# accès time capsule via le web?



## pracolas (14 Août 2008)

Bonjour, est-l possible d'accéder à ses fichiers stockés sur une time capsule directement via internet, à supposer que la tc est brancher sur le modem adsl et que le mac auquel elle est relié est éteint? 

merci


----------



## antro (14 Août 2008)

C'est peut être possible, mais je déconseille fortement.
Cela va t'obliger à jouer avec le NAT et autres joyeusetés de réseau sur ton modem/box ADSL et ouvrir grande la porte à des pirates en tout genre si tu ne sait pas exactement ce que tu fais !

Pour info, j'avais un jour essayer de permettre l'accès VNC depuis Internet sur mon PC chez moi. Il n'a pas fallu 5 minutes pour qu'un pirate s'introduise sur ma machine et commence à faire des trucs franchement louches. Heureusement, j'étais en face ma machine et j'ai très vite débranché le cable reseau et refermer tous les ports ouverts! 

En plus, as tu vraiment envie de mettre facilement l'ensemble de tes fichiers de ta time capsule sur Internet ?

Perso, j'utilise plutot des services de stockage en ligne avec qui je synchronise mon ordi de temps en temps de façon a acceder aux fichiers de l'exterieur.

Données de coordonnées des items

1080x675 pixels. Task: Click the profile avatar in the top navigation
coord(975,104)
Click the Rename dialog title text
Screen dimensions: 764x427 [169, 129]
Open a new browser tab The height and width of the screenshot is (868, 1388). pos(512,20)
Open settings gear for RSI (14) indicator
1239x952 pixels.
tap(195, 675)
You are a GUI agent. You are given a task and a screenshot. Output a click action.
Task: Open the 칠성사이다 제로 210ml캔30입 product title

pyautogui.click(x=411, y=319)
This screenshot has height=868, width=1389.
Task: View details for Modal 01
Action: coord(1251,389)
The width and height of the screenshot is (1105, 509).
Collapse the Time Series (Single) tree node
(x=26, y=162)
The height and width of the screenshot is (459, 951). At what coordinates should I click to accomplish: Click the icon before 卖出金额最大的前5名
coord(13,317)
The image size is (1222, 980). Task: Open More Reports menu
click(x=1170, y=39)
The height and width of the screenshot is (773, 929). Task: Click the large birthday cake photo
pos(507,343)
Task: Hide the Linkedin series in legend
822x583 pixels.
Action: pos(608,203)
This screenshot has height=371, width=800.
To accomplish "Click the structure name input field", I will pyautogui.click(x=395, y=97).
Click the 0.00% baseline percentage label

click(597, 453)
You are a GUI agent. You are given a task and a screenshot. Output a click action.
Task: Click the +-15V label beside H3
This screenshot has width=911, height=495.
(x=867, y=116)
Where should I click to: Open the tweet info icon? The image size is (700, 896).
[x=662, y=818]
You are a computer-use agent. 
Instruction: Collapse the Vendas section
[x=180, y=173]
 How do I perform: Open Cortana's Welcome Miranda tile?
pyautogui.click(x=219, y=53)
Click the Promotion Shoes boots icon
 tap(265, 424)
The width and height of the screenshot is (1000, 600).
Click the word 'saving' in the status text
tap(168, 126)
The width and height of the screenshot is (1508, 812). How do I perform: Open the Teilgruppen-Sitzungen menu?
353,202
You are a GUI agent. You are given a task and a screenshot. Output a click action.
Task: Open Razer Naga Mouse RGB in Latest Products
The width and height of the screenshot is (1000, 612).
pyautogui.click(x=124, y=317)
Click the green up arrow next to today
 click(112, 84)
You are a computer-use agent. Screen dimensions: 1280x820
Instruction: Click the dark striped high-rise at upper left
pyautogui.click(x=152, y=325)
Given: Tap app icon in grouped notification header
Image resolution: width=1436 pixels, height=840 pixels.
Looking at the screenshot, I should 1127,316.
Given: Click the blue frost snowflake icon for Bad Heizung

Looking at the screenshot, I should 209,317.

Consigne:
Retranscrivez dans son intégralité, sans la moindre modification, le fil de discussion sur l'accès à une Time Capsule par Internet.

Solution du problème:
# accès time capsule via le web?



## pracolas (14 Août 2008)

Bonjour, est-l possible d'accéder à ses fichiers stockés sur une time capsule directement via internet, à supposer que la tc est brancher sur le modem adsl et que le mac auquel elle est relié est éteint? 

merci


----------



## antro (14 Août 2008)

C'est peut être possible, mais je déconseille fortement.
Cela va t'obliger à jouer avec le NAT et autres joyeusetés de réseau sur ton modem/box ADSL et ouvrir grande la porte à des pirates en tout genre si tu ne sait pas exactement ce que tu fais !

Pour info, j'avais un jour essayer de permettre l'accès VNC depuis Internet sur mon PC chez moi. Il n'a pas fallu 5 minutes pour qu'un pirate s'introduise sur ma machine et commence à faire des trucs franchement louches. Heureusement, j'étais en face ma machine et j'ai très vite débranché le cable reseau et refermer tous les ports ouverts! 

En plus, as tu vraiment envie de mettre facilement l'ensemble de tes fichiers de ta time capsule sur Internet ?

Perso, j'utilise plutot des services de stockage en ligne avec qui je synchronise mon ordi de temps en temps de façon a acceder aux fichiers de l'exterieur.